[Start of section]

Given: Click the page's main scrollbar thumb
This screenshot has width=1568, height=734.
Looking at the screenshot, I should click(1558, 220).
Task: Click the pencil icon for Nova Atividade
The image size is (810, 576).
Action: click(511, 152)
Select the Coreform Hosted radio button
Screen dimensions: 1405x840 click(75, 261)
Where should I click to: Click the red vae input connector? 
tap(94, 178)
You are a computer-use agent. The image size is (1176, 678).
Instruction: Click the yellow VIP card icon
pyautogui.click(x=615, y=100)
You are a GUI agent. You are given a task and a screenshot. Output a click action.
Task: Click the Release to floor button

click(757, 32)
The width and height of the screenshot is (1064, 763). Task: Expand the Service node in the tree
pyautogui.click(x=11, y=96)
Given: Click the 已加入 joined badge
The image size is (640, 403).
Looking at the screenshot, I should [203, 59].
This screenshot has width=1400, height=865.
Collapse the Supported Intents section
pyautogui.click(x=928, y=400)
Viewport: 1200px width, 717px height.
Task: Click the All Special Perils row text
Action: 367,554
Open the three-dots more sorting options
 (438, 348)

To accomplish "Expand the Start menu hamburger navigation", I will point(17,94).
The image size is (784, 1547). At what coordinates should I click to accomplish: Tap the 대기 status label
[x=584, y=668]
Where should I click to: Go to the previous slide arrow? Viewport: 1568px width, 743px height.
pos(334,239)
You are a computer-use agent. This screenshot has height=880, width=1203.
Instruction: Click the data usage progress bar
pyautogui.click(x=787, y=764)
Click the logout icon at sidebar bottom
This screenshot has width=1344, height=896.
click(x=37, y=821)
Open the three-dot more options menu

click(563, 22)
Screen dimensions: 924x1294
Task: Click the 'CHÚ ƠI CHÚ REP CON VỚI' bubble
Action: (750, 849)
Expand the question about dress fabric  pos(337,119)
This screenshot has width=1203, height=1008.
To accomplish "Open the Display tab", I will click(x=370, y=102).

[End of section]

- [Task details]
Tell how many lines above contain the word "computer". Nothing but the number is needed.

- [Output for this exercise]
2